--- Given information ---
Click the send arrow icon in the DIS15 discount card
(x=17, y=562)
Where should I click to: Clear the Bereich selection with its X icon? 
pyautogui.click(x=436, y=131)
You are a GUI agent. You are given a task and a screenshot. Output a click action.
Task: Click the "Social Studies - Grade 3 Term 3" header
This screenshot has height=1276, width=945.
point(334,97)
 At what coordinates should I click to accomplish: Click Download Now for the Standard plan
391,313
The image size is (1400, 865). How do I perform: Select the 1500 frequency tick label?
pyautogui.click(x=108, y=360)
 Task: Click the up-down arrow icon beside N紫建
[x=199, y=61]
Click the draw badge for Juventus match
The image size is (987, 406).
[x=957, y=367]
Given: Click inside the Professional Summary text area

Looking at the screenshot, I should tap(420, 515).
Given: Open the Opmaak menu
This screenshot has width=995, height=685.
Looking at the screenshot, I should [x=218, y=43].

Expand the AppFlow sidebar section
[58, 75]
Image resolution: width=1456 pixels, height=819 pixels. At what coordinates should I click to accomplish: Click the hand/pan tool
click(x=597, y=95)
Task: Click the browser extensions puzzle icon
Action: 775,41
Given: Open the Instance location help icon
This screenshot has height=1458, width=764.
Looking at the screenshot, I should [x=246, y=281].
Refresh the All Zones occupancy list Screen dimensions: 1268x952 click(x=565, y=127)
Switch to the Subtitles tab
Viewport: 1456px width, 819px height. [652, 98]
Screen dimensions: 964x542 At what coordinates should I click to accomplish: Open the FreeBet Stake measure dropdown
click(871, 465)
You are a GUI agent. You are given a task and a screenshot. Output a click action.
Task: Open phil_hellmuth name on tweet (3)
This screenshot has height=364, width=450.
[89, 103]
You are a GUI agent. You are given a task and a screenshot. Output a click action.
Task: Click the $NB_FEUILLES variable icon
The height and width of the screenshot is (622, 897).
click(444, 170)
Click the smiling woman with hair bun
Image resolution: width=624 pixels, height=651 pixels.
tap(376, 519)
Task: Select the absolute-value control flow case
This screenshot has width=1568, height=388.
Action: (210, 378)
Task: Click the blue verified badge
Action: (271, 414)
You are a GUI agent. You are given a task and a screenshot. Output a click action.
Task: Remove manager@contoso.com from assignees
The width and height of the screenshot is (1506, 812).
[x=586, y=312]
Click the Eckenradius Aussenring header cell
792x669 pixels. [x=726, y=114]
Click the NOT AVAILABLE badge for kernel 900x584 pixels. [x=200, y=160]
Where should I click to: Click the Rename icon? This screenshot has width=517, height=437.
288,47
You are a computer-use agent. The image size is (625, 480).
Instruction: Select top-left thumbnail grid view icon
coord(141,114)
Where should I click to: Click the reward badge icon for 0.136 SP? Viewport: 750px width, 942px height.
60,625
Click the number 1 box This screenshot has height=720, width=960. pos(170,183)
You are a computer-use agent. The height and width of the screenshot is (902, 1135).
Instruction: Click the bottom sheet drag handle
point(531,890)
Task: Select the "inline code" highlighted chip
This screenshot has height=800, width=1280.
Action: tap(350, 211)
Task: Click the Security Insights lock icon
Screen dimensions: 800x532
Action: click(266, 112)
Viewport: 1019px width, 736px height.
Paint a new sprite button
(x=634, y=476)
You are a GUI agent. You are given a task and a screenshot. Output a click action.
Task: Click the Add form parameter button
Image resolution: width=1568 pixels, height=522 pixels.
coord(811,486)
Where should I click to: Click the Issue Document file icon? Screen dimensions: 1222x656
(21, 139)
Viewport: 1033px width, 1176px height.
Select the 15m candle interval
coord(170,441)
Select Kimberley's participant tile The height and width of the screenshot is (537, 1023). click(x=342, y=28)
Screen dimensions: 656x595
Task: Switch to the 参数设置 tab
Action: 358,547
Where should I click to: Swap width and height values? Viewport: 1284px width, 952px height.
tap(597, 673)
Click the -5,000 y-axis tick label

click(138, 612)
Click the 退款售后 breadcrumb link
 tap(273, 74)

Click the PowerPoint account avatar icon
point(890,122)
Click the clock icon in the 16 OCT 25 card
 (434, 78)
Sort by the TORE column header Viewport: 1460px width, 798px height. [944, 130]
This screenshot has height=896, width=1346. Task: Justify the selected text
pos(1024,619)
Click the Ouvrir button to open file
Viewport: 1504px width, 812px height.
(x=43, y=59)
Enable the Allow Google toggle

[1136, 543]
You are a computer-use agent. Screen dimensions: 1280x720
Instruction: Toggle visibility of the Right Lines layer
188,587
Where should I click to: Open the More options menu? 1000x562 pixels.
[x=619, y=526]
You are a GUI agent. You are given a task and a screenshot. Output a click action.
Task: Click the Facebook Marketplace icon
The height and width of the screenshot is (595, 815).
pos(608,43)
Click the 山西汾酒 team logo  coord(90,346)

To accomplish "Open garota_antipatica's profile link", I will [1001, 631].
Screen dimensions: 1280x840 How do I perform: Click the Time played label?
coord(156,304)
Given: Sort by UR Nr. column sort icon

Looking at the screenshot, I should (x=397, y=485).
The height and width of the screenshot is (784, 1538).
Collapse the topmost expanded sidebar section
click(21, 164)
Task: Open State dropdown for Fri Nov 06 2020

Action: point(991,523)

--- Exercise goal ---
Write the whole listing out again, exactly as it appears above.

--- Response box ---
Click the send arrow icon in the DIS15 discount card
(x=17, y=562)
Where should I click to: Clear the Bereich selection with its X icon? 
pyautogui.click(x=436, y=131)
You are a GUI agent. You are given a task and a screenshot. Output a click action.
Task: Click the "Social Studies - Grade 3 Term 3" header
This screenshot has height=1276, width=945.
point(334,97)
 At what coordinates should I click to accomplish: Click Download Now for the Standard plan
391,313
The image size is (1400, 865). How do I perform: Select the 1500 frequency tick label?
pyautogui.click(x=108, y=360)
 Task: Click the up-down arrow icon beside N紫建
[x=199, y=61]
Click the draw badge for Juventus match
The image size is (987, 406).
[x=957, y=367]
Given: Click inside the Professional Summary text area

Looking at the screenshot, I should tap(420, 515).
Given: Open the Opmaak menu
This screenshot has width=995, height=685.
Looking at the screenshot, I should [x=218, y=43].

Expand the AppFlow sidebar section
[58, 75]
Image resolution: width=1456 pixels, height=819 pixels. At what coordinates should I click to accomplish: Click the hand/pan tool
click(x=597, y=95)
Task: Click the browser extensions puzzle icon
Action: 775,41
Given: Open the Instance location help icon
This screenshot has height=1458, width=764.
Looking at the screenshot, I should [x=246, y=281].
Refresh the All Zones occupancy list Screen dimensions: 1268x952 click(x=565, y=127)
Switch to the Subtitles tab
Viewport: 1456px width, 819px height. [652, 98]
Screen dimensions: 964x542 At what coordinates should I click to accomplish: Open the FreeBet Stake measure dropdown
click(871, 465)
You are a GUI agent. You are given a task and a screenshot. Output a click action.
Task: Open phil_hellmuth name on tweet (3)
This screenshot has height=364, width=450.
[89, 103]
You are a GUI agent. You are given a task and a screenshot. Output a click action.
Task: Click the $NB_FEUILLES variable icon
The height and width of the screenshot is (622, 897).
click(444, 170)
Click the smiling woman with hair bun
Image resolution: width=624 pixels, height=651 pixels.
tap(376, 519)
Task: Select the absolute-value control flow case
This screenshot has width=1568, height=388.
Action: (210, 378)
Task: Click the blue verified badge
Action: (271, 414)
You are a GUI agent. You are given a task and a screenshot. Output a click action.
Task: Remove manager@contoso.com from assignees
The width and height of the screenshot is (1506, 812).
[x=586, y=312]
Click the Eckenradius Aussenring header cell
792x669 pixels. [x=726, y=114]
Click the NOT AVAILABLE badge for kernel 900x584 pixels. [x=200, y=160]
Where should I click to: Click the Rename icon? This screenshot has width=517, height=437.
288,47
You are a computer-use agent. The image size is (625, 480).
Instruction: Select top-left thumbnail grid view icon
coord(141,114)
Where should I click to: Click the reward badge icon for 0.136 SP? Viewport: 750px width, 942px height.
60,625
Click the number 1 box This screenshot has height=720, width=960. pos(170,183)
You are a computer-use agent. The height and width of the screenshot is (902, 1135).
Instruction: Click the bottom sheet drag handle
point(531,890)
Task: Select the "inline code" highlighted chip
This screenshot has height=800, width=1280.
Action: tap(350, 211)
Task: Click the Security Insights lock icon
Screen dimensions: 800x532
Action: click(266, 112)
Viewport: 1019px width, 736px height.
Paint a new sprite button
(x=634, y=476)
You are a GUI agent. You are given a task and a screenshot. Output a click action.
Task: Click the Add form parameter button
Image resolution: width=1568 pixels, height=522 pixels.
coord(811,486)
Where should I click to: Click the Issue Document file icon? Screen dimensions: 1222x656
(21, 139)
Viewport: 1033px width, 1176px height.
Select the 15m candle interval
coord(170,441)
Select Kimberley's participant tile The height and width of the screenshot is (537, 1023). click(x=342, y=28)
Screen dimensions: 656x595
Task: Switch to the 参数设置 tab
Action: 358,547
Where should I click to: Swap width and height values? Viewport: 1284px width, 952px height.
tap(597, 673)
Click the -5,000 y-axis tick label

click(138, 612)
Click the 退款售后 breadcrumb link
 tap(273, 74)

Click the PowerPoint account avatar icon
point(890,122)
Click the clock icon in the 16 OCT 25 card
 (434, 78)
Sort by the TORE column header Viewport: 1460px width, 798px height. [944, 130]
This screenshot has height=896, width=1346. Task: Justify the selected text
pos(1024,619)
Click the Ouvrir button to open file
Viewport: 1504px width, 812px height.
(x=43, y=59)
Enable the Allow Google toggle

[1136, 543]
You are a computer-use agent. Screen dimensions: 1280x720
Instruction: Toggle visibility of the Right Lines layer
188,587
Where should I click to: Open the More options menu? 1000x562 pixels.
[x=619, y=526]
You are a GUI agent. You are given a task and a screenshot. Output a click action.
Task: Click the Facebook Marketplace icon
The height and width of the screenshot is (595, 815).
pos(608,43)
Click the 山西汾酒 team logo  coord(90,346)

To accomplish "Open garota_antipatica's profile link", I will [1001, 631].
Screen dimensions: 1280x840 How do I perform: Click the Time played label?
coord(156,304)
Given: Sort by UR Nr. column sort icon

Looking at the screenshot, I should (x=397, y=485).
The height and width of the screenshot is (784, 1538).
Collapse the topmost expanded sidebar section
click(21, 164)
Task: Open State dropdown for Fri Nov 06 2020

Action: point(991,523)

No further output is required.